I found it fascinating to study at first hand the collections of textiles and traditional costume, richly coloured silks with exquisite embroidery and fastening details. The finely woven horsehair-and-bamboo hats worn traditionally by male scholars, called hangul, were particularly interesting in their form and semi-transparent structure.
An interest in Buddhism drew me towards temples both in Seoul and further south, up in the wilds of the mountains. The traditional structure of the wooden temple is in itself a marvel of construction and detailing, often very old and made from indigenous cedar pine; worn steps and floors polished naturally by many shoeless feet, the soft dun colouring of the wood illuminated by bright jewel-like rows of strung lanterns.

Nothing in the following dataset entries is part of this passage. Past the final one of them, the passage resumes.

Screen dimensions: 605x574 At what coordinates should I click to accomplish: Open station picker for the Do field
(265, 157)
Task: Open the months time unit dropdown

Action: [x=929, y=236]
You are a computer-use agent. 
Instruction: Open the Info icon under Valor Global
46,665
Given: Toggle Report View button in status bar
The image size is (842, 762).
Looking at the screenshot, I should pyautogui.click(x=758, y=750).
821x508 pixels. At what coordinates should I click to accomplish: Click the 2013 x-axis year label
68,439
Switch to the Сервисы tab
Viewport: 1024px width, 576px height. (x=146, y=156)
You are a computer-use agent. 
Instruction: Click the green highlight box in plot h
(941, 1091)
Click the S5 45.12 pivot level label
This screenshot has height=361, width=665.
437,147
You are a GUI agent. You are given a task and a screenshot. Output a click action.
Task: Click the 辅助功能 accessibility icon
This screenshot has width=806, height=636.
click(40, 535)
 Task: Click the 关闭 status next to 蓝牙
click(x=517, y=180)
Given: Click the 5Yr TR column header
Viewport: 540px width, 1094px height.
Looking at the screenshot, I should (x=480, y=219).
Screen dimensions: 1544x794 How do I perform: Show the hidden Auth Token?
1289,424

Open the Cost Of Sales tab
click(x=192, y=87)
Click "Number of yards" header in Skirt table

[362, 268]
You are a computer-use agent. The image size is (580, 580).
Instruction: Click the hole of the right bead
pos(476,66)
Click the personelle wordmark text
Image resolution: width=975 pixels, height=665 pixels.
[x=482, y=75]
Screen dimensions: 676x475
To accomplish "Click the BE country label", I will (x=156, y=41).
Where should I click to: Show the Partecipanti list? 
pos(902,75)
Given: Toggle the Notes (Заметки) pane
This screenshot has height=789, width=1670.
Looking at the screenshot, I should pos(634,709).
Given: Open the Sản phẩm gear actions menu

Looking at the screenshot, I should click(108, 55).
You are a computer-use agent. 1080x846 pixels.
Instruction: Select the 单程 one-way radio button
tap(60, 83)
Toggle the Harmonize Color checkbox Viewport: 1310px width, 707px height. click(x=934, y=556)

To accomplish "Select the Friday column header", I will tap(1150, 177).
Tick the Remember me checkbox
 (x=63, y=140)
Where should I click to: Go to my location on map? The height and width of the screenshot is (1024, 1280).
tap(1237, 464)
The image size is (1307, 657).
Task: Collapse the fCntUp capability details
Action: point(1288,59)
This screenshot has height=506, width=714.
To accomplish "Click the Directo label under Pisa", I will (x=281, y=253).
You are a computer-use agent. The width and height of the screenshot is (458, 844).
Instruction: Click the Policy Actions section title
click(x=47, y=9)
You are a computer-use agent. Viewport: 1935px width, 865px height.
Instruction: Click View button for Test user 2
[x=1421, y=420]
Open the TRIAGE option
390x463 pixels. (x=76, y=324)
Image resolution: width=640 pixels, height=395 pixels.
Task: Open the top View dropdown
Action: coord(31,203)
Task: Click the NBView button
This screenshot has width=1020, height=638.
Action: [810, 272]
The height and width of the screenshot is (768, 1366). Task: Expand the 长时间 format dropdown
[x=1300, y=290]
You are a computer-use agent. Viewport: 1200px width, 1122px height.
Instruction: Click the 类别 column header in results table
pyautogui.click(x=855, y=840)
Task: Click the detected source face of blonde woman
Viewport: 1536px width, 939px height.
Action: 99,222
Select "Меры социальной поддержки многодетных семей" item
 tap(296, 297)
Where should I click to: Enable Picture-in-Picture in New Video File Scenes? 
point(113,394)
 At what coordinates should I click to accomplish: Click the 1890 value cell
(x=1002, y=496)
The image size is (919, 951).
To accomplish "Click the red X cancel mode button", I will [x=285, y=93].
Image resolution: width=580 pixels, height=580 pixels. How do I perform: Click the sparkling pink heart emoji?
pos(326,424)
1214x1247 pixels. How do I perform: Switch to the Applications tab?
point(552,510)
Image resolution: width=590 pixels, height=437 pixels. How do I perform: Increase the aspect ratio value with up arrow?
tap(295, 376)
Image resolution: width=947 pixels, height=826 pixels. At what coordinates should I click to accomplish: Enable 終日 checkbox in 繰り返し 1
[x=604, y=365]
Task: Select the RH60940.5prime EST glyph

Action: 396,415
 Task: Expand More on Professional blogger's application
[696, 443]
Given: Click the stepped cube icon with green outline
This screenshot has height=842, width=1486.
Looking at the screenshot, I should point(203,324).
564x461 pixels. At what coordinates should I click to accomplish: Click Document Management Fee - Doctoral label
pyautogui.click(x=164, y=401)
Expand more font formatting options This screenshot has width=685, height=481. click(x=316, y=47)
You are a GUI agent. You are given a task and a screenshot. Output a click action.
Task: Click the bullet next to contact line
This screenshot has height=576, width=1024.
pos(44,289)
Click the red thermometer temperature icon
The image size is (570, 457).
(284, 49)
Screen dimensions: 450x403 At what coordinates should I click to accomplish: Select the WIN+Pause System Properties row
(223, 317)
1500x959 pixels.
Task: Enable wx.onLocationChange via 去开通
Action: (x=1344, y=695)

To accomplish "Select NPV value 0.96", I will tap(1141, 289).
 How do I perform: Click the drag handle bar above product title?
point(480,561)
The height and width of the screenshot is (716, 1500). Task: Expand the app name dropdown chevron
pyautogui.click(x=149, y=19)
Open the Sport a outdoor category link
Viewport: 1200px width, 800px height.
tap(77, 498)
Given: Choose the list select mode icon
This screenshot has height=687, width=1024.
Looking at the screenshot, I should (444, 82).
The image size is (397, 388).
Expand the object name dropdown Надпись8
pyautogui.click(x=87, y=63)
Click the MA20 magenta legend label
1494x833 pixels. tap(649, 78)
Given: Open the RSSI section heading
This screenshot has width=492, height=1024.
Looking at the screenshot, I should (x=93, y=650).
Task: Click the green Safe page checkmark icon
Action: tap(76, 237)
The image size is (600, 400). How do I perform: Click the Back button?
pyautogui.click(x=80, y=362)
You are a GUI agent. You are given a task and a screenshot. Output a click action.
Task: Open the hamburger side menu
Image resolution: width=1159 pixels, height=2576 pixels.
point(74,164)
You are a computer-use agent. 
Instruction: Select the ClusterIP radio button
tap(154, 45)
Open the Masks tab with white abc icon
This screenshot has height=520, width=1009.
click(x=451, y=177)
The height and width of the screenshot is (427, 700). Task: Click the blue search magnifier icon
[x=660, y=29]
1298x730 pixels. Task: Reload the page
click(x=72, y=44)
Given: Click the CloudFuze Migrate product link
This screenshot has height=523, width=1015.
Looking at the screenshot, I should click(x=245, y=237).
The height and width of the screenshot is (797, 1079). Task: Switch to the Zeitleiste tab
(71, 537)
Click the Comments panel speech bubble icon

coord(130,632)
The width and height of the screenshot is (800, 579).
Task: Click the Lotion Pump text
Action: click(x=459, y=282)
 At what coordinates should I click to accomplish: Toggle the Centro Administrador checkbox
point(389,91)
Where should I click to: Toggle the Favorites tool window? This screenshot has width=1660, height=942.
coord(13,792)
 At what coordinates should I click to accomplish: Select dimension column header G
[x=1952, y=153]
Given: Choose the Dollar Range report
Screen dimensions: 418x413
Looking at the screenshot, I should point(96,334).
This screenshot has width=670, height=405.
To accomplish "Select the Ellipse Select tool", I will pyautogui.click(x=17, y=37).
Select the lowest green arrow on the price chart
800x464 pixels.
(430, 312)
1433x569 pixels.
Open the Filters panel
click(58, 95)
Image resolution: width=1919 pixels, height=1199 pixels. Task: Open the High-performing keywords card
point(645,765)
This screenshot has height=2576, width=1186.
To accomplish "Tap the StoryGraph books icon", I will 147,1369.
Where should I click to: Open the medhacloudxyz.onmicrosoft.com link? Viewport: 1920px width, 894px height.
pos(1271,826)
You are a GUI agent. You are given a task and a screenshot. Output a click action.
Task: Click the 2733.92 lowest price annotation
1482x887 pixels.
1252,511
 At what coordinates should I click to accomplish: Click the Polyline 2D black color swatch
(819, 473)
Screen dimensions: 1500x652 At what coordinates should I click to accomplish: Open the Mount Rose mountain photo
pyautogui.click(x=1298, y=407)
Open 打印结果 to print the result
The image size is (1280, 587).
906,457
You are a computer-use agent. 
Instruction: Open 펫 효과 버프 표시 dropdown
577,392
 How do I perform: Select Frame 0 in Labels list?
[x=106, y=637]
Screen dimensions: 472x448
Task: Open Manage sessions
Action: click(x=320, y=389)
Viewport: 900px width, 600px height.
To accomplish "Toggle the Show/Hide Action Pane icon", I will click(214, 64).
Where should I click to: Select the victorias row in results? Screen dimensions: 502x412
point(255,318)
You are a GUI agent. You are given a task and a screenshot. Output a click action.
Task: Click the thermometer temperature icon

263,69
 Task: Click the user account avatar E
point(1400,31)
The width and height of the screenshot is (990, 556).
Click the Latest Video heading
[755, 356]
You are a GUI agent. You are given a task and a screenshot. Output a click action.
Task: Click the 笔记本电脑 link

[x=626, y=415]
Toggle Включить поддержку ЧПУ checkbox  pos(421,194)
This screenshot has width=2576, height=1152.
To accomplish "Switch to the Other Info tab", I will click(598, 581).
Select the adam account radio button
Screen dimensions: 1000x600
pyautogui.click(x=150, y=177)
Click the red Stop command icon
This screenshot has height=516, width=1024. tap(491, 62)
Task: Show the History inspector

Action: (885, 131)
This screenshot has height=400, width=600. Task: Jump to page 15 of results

Sound became an aspect of Korean culture that I found myself drawn to often by default, listening to the meditational chanting of the monks and bell ringing within the temples. Twice daily, at 4am and 6pm, at The Bell Pavilion of Jogyesa, sound four symbolic instruments: the bell, a large drum, a wooden fish and the cloud-shaped gong are struck to call all beings to hear the words of the Buddha.
Similarly, the traditional music of the kayagum, a twelve-stringed Korean instrument that is plucked, creates a unique quality of sound that I find so three-dimensional in its audio structure.
In working with these particular enamelling techniques for the first time, it struck me how much of the process is about layering, one fired layer on top of another, and the analogy one can draw between the order of this process of making and that of the collected layers of experience gathered from travel and experience of a place, that are reflected upon, selected and distilled over time.